Saved data entries
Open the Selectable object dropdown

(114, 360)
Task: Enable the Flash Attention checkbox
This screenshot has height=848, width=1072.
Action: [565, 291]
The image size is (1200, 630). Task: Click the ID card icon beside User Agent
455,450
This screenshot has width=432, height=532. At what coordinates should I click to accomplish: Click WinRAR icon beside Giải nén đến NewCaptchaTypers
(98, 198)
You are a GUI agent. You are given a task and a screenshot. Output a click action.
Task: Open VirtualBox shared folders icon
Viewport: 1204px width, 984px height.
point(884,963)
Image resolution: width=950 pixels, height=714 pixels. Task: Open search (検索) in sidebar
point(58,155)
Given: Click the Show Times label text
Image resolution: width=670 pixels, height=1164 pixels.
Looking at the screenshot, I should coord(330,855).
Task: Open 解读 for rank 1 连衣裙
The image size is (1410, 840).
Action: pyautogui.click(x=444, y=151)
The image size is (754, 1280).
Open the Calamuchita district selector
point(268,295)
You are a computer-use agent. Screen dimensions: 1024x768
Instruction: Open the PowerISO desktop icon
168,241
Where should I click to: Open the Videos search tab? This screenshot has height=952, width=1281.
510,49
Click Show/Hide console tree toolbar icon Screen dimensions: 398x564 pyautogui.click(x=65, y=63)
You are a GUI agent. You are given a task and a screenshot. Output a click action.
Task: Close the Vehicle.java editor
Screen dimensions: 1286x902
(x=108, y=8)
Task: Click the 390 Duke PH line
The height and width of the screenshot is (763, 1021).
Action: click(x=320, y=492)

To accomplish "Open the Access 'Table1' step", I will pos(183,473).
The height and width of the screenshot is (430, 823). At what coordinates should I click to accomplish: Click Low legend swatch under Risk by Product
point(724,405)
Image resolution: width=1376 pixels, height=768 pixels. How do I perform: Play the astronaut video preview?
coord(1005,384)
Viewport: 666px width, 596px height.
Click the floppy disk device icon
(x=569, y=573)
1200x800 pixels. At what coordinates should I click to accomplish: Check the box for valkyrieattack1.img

=== BRIEF ===
Copy every record shown above, exactly and completely.

=== EXERCISE SOLUTION ===
Open the Selectable object dropdown

(114, 360)
Task: Enable the Flash Attention checkbox
This screenshot has height=848, width=1072.
Action: [565, 291]
The image size is (1200, 630). Task: Click the ID card icon beside User Agent
455,450
This screenshot has width=432, height=532. At what coordinates should I click to accomplish: Click WinRAR icon beside Giải nén đến NewCaptchaTypers
(98, 198)
You are a GUI agent. You are given a task and a screenshot. Output a click action.
Task: Open VirtualBox shared folders icon
Viewport: 1204px width, 984px height.
point(884,963)
Image resolution: width=950 pixels, height=714 pixels. Task: Open search (検索) in sidebar
point(58,155)
Given: Click the Show Times label text
Image resolution: width=670 pixels, height=1164 pixels.
Looking at the screenshot, I should coord(330,855).
Task: Open 解读 for rank 1 连衣裙
The image size is (1410, 840).
Action: pyautogui.click(x=444, y=151)
The image size is (754, 1280).
Open the Calamuchita district selector
point(268,295)
You are a computer-use agent. Screen dimensions: 1024x768
Instruction: Open the PowerISO desktop icon
168,241
Where should I click to: Open the Videos search tab? This screenshot has height=952, width=1281.
510,49
Click Show/Hide console tree toolbar icon Screen dimensions: 398x564 pyautogui.click(x=65, y=63)
You are a GUI agent. You are given a task and a screenshot. Output a click action.
Task: Close the Vehicle.java editor
Screen dimensions: 1286x902
(x=108, y=8)
Task: Click the 390 Duke PH line
The height and width of the screenshot is (763, 1021).
Action: click(x=320, y=492)

To accomplish "Open the Access 'Table1' step", I will pos(183,473).
The height and width of the screenshot is (430, 823). At what coordinates should I click to accomplish: Click Low legend swatch under Risk by Product
point(724,405)
Image resolution: width=1376 pixels, height=768 pixels. How do I perform: Play the astronaut video preview?
coord(1005,384)
Viewport: 666px width, 596px height.
Click the floppy disk device icon
(x=569, y=573)
1200x800 pixels. At what coordinates should I click to accomplish: Check the box for valkyrieattack1.img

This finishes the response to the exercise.